Blue Spur is a locality inland from Hokitika in the Westland District of New Zealand.

==Description==
Blue Spur stretches from the Tasman Sea in the west about 12 km eastwards towards the area of Humphreys and the Blue Spur Range. It can be accessed by road along the "Blue Spur Tourist Drive" from the centre of Hokitika. During the late 1860s, the time of the West Coast gold rush, "The Spur" (as the locals always called it) was inhabited by more than 2,500 people. There was a school, several hotels, busy bars and a theatre. Since around the year 2000 the area is gradually being rediscovered and repopulated as it offers rural living close to town.

==Name==
The etymology of the term "blue spur" not well known. The gold diggers of the 1860s gold rush went after the gold "on the spur (of the moment)", i.e. in a great hurry/rush. Alluvial gold may often be found close to a layer of blueish clay. Miners frequently talk about mining down to the "blue clay", thus a "blue spur" could somehow elucidate the hasty process of digging for the gold pursuing a blueish layer of clay. Other potential meanings could refer to a blueish colour of mountains ("blue mountains") as it can be spotted in certain light at distant mountains at this location, combined with the geological meaning of a spur, i.e., a secondary mountain ridge. Besides these gold rush-related connotations there is a "blue spur flower" (Plectranthus ciliatus), and the "blue spur" in coats of arms.

==Demographics==
Blue Spur covers 7.46 km2. It is part of the Hokitika urban area.
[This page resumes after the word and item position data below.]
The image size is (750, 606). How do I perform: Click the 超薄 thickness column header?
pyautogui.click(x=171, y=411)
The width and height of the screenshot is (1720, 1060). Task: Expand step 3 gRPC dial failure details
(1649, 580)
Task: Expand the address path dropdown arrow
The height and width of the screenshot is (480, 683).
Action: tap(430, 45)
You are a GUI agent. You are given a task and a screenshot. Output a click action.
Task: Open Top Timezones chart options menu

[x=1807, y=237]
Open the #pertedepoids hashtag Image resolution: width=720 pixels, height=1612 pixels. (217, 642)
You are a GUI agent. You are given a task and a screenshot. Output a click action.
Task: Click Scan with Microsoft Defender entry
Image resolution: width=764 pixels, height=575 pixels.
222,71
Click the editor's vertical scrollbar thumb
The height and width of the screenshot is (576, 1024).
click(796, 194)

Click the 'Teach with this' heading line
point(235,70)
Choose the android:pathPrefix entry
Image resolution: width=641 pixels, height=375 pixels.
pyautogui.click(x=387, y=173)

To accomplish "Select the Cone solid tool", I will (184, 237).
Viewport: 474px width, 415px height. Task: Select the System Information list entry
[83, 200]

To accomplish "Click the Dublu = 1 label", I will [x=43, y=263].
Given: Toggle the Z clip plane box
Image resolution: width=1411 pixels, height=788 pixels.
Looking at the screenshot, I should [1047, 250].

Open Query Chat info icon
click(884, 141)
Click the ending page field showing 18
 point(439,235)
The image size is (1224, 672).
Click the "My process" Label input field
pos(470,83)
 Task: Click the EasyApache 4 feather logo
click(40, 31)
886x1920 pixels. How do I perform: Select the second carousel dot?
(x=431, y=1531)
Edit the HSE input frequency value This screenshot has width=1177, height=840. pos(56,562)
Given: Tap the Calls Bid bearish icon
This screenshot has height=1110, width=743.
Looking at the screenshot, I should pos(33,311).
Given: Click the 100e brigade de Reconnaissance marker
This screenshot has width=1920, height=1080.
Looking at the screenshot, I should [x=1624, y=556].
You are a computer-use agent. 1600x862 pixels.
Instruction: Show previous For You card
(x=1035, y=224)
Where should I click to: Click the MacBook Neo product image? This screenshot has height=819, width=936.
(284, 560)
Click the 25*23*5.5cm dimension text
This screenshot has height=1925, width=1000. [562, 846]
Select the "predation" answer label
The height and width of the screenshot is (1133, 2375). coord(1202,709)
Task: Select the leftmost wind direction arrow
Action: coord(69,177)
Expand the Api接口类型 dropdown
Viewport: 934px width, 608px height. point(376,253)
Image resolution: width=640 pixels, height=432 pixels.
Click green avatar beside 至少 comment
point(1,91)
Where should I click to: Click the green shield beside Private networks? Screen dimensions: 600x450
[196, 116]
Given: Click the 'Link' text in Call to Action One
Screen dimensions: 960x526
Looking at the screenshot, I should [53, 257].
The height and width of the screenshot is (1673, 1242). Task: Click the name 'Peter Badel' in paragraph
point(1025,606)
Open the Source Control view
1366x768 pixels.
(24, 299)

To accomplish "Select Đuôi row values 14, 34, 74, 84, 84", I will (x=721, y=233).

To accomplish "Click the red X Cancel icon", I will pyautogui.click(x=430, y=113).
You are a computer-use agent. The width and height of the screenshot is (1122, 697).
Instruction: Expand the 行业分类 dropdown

Blue Spur had a population of 252 in the 2023 New Zealand census, an increase of 102 people (68.0%) since the 2018 census, and an increase of 102 people (68.0%) since the 2013 census. There were 126 males and 129 females in 105 dwellings. 3.6% of people identified as LGBTIQ+. The median age was 48.4 years (compared with 38.1 years nationally). There were 39 people (15.5%) aged under 15 years, 33 (13.1%) aged 15 to 29, 120 (47.6%) aged 30 to 64, and 60 (23.8%) aged 65 or older.

People could identify as more than one ethnicity. The results were 91.7% European (Pākehā), 15.5% Māori, 1.2% Pasifika, 4.8% Asian, and 2.4% other, which includes people giving their ethnicity as "New Zealander". English was spoken by 98.8%, Māori by 2.4%, and other languages by 7.1%. No language could be spoken by 2.4% (e.g. too young to talk). New Zealand Sign Language was known by 1.2%. The percentage of people born overseas was 15.5, compared with 28.8% nationally.

Religious affiliations were 28.6% Christian, 1.2% Hindu, and 1.2% New Age. People who answered that they had no religion were 60.7%, and 7.1% of people did not answer the census question.

Of those at least 15 years old, 42 (19.7%) people had a bachelor's or higher degree, 138 (64.8%) had a post-high school certificate or diploma, and 27 (12.7%) people exclusively held high school qualifications. The median income was $43,400, compared with $41,500 nationally. 33 people (15.5%) earned over $100,000 compared to 12.1% nationally. The employment status of those at least 15 was 105 (49.3%) full-time, 36 (16.9%) part-time, and 3 (1.4%) unemployed.